Engineers Test Highly Accurate Face Recognition

Thursday, March 27th, 2008

Engineers Test Highly Accurate Face Recognition:

A new facial-recognition algorithm created by researchers at the University of California at Berkeley and University of Illinois at Urbana-Champaign is able to recognize faces with 90-95 percent accuracy, even if the eyes, nose and mouth are obscured.

“Most algorithms use what’s known as meaningful facial features to recognize people — things like the eyes, nose and mouth,” says Allen Yang, a postdoctoral researcher at UC Berkeley’s College of Engineering who developed the new algorithm. “But that’s incredibly limiting because you’re only looking at pixels from a designated portion of the face and those pixels end up being much smaller than the whole image. Our algorithm shows that you only need to randomly select pixels from anywhere on the face. If you select enough of them, you can produce extremely high accuracy.”
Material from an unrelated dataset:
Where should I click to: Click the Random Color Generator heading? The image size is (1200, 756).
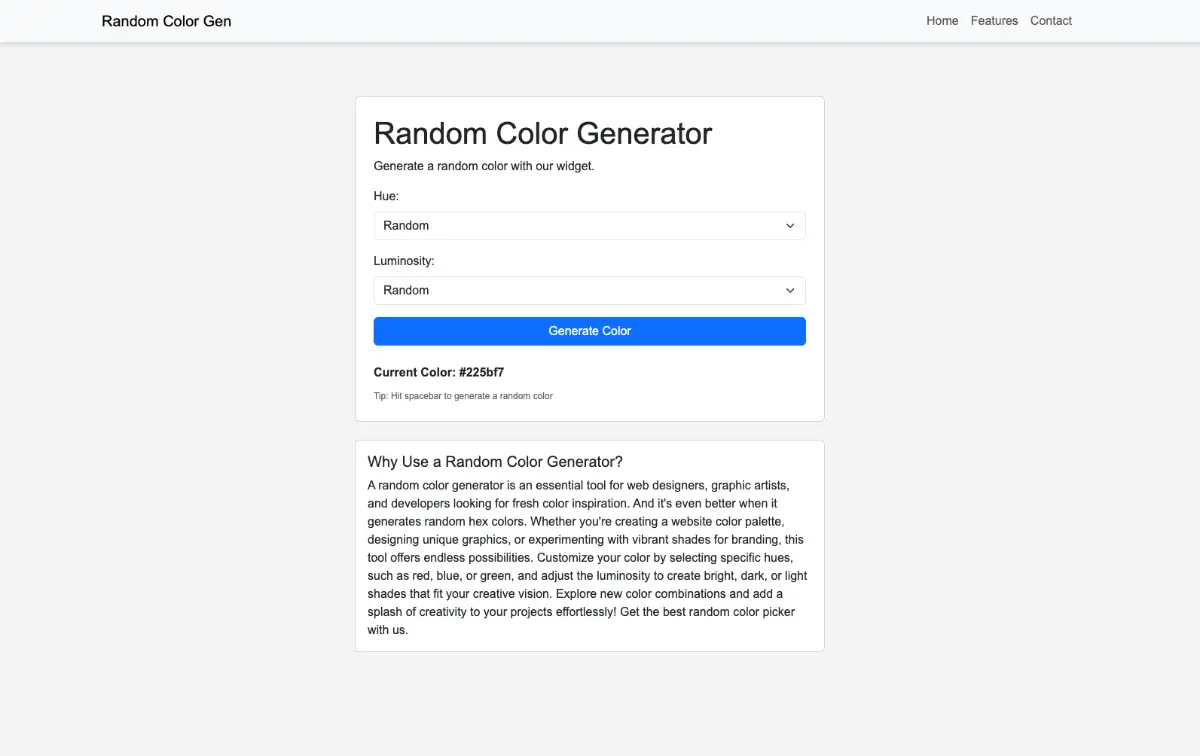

Yang’s new algorithm, which was created with the help of a team of researchers at UIUC, could mark a quantum leap in face-recognition technology. Current feature-based systems have accuracy that tops out at 65 percent when some form of occlusion is introduced. They also require relatively high-resolution images, and can easily be fooled by changing small details such as adding a mustache, donning a hood or changing one’s expression.

The secret sauce in Yang’s new method is a mathematical technique for solving linear equations with sparse entries called, appropriately enough, sparse representation (.pdf). While all other facial-recognition algorithms tend to compare a given feature set against all others in a database (generating percentages of likeliness along the way), Yang’s algorithm ignores all but the most compelling match from one subject — basically, its most confident choice.